Lucy Wood

Lucy Wood

Lucy Wood is a spectacular new voice in contemporary British fiction. Her debut short story collection Diving Belles, is a paean to the spellbinding and ancient folklores of her native Cornwall. Where straying husbands lured into the sea can be fetched back, for a fee; magpies whisper to lonely drivers in the dark of night; trees can make wishes come true - provided you know how; and houses keep a fretful watch on their inhabitants, straightening shower curtains and worrying about frayed carpets. Hopes, regrets and memories entangle with catfish, wreckers’ lamps, standing stones and baying hounds, and relationships wax and wane in the glow of a moonlit sea.

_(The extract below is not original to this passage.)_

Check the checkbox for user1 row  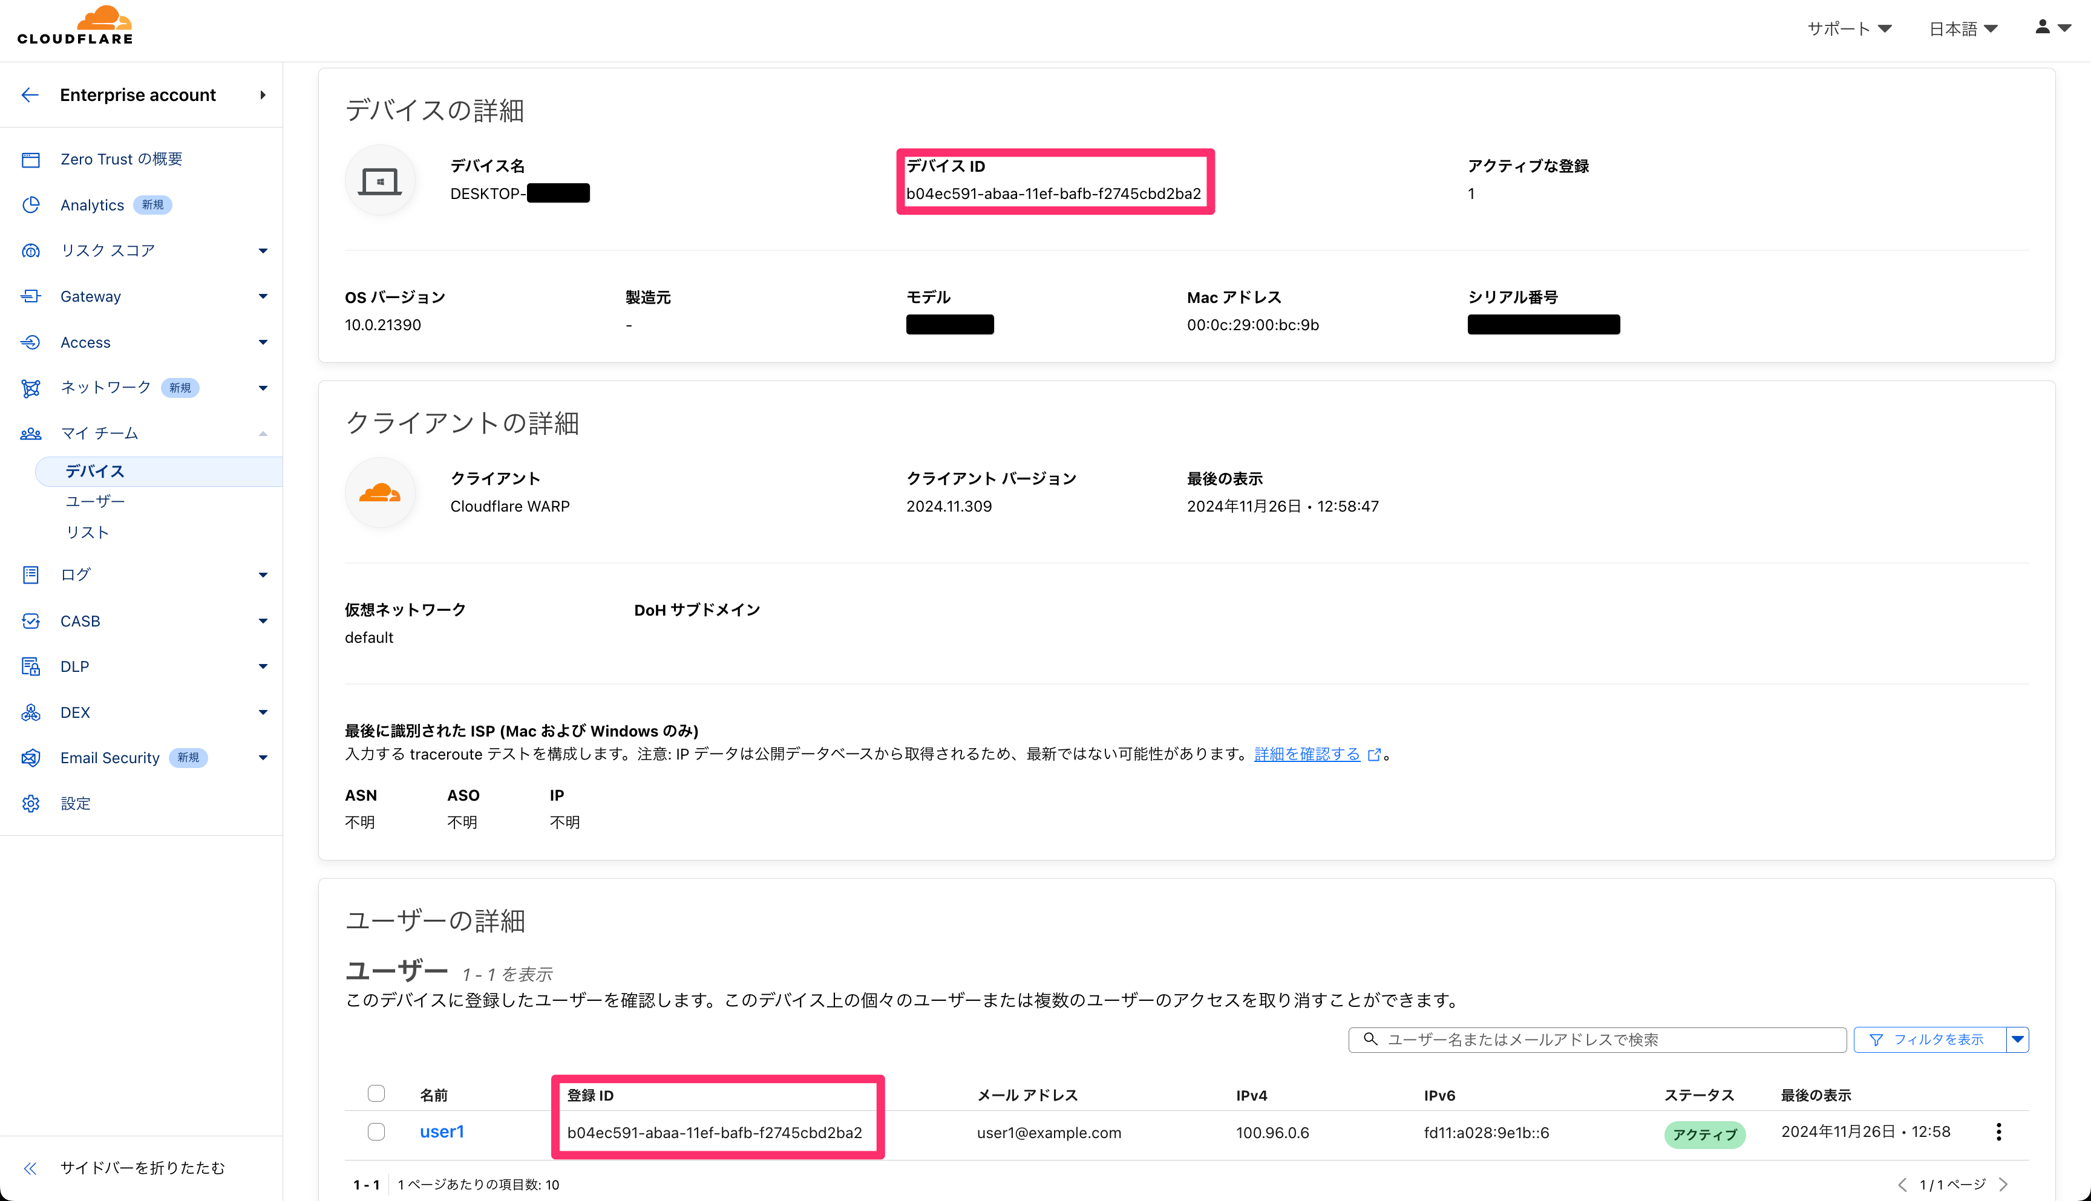[376, 1132]
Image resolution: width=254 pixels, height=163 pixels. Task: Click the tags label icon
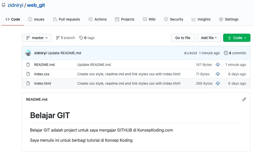click(x=81, y=38)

‘Folklore is a response to life with all its problems,’ Lucy Wood tells book blog Dog Ear Discs, ‘expressing people’s need to understand and interpret real events through narratives. There is tragedy embedded in it, but I realized that figures of witches, mermaids and giants could also lend themselves to moments of beauty and humour. Rather than retelling the stories, my aim was to use the original folklore as a jumping off point, allowing me to reinvent it, play with it, and in some ways make it new again.’

The collection has been longlisted for the Frank O’Connor International Short Story Award and has seen high praise from authors such as Michel Faber, Philip Hensher and Jon McGregor, who dubs Diving Belles, ‘a startling, and startlingly good, debut'.